23 junho 2010

As Memórias de José da Cruz Moura Fonseca!


" Fiz a Escola Primária no Pombalinho, concelho de Santarém, onde fui aluno de meu pai, João José da Fonseca , que ali exerceu a sua actividade durante 17 anos, de 1916 a 1933 e onde passei grande parte da minha infância e da minha adolescência.

Era o tempo das cheias que inundavam anualmente os campos vizinhos e nós aproveitávamos para patinhar nelas descalços com água até quase à barriga, das cavalhadas, da pesca às enguias com remilhão, de noite no Rio Alviela, das touradas à corda e das ferras na Quinta da Melhorada do lavrador e ganadeiro, João da Assunção Coimbra, e das "bateiras", piquenique campestre de convívio e de confraternização entre o povo do Pombalinho. Com as barragens, as cheias já são agora muito raras, mas, tanto quanto julgamos saber, as "bateiras" continuam a realizar-se anualmente como há 70 anos.

Os Barreiros, os Sabinos, os Menezes e os familiares do Barão de Almeirim eram os grupos sociais de maior peso no Pombalinho de há 70 anos. E o Armindo Sabino da Rua de Cima, os Barros da Rua do Norte e os irmãos Brás Barrão da Rua de Baixo, os nossos condiscípulos e contemporâneos. O senhor Américo que morava no largo da Igreja e me levava de vez em quando à pesca das enguias no Rio Alviela e o mestre Júlio Freire, que nos ensinou sem êxito a tocar bandolim, são também Pombalinhenses do nosso tempo.

O bandolim que tocávamos nas lições com o mestre e uma pequena espingarda de ar comprimido que me deram para brincar e treinar pontarias, ainda se encontram na minha casa em Lisboa.
De brinquedos e entretenimentos da minha infância, recordamos também: o pião, as atiradeiras, os estoques, as ventoínhas, o berlinde, o jogo de botôes e o tricot, que eu fazia com um carrinho de linhas e servia de cordão para jogar o pião. Com excepção de um outro pião e da espingarda de ar comprimido, tudo o mais era produção de artesanato pessoal.

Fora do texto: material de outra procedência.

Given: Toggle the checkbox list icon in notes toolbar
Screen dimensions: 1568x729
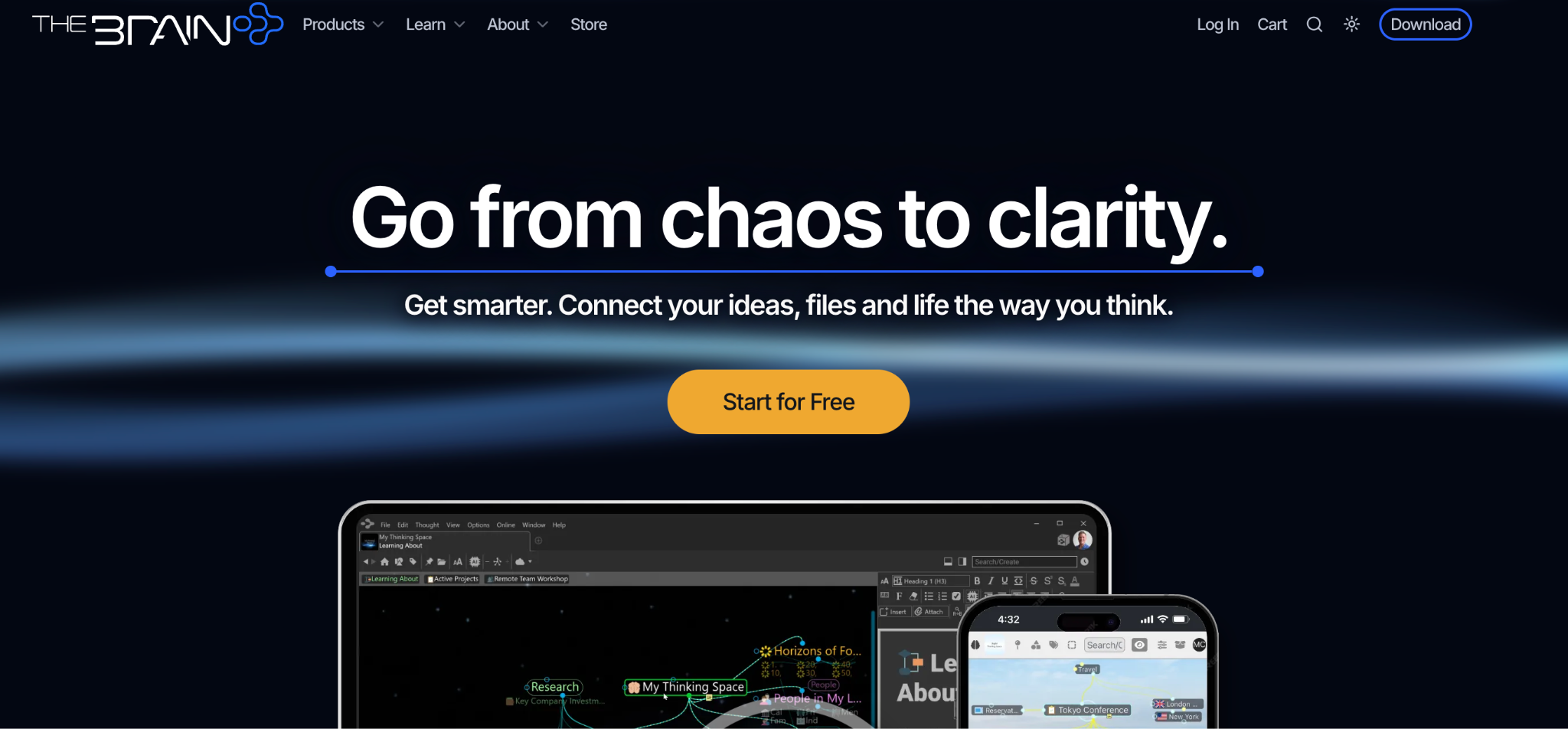Looking at the screenshot, I should pos(956,597).
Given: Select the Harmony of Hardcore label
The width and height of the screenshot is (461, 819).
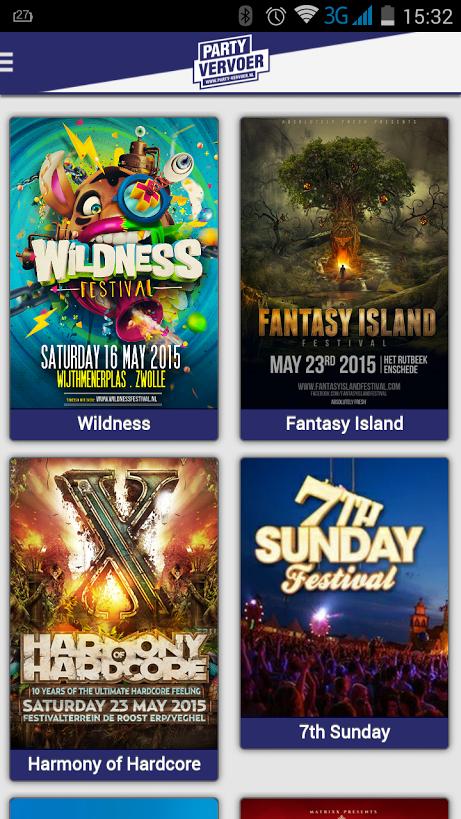Looking at the screenshot, I should [x=114, y=765].

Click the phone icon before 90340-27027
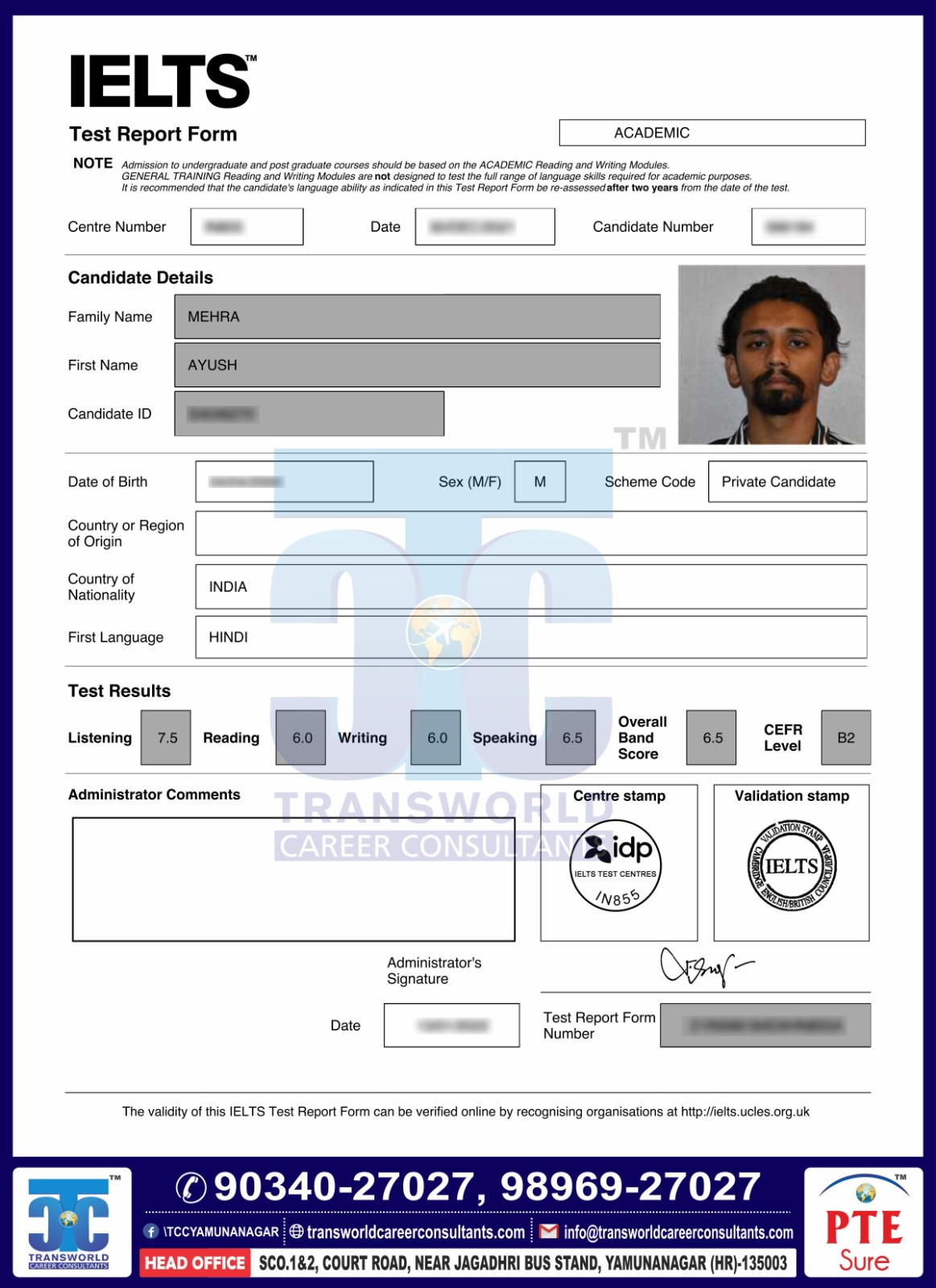[192, 1187]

Falta falar da "papança", pétalas das flores dos marmeleiros que marginavam o caminho para a Alverca, braço de água parada, alimentado pelas cheias anuais do Rio Tejo, e que comíamos quando lá íamos tomar banho em pelota ou pescar pequenos peixes com cana, bóia de cortiça e anzol. Ao tempo, não havia problemas nem se falava, nem em poluição, nem em ambiente, nem em radioactividade, nem em droga, nem em sida, nem em "vacas loucas", como agora em 1996, passados 70 anos. Todavia e não obstante tudo o que acabámos de memorizar, o que mais marcou para todo o sempre os meus sentimentos de patriota, foram os acordes vibrantes e eufóricos do "HINO DA RESTAURAÇÂO", com que a Banda Local do Pombalinho me acordava nas madrugadas dos PRIMEIROS DE DEZEMBRO, e do qual transcrevemos a seguir o segundo terceto do soneto da sua letra:

Avante! Avante!
É voz que soará triunfal!
Vá avante mocidade de Portugal "


Nota - Este texto foi extraído das "Memórias" do Vice-Almirante José da Cruz Moura da Fonseca. Este oficial da Marinha nasceu em Meimoa , Penamacor, em 14 de Outubro de 1913 e faleceu em Lisboa a 07 de de Agosto de 1998. Era filho de João José da Fonseca , simpáticamente conhecido no Pombalinho pelo professor "Fonsequita".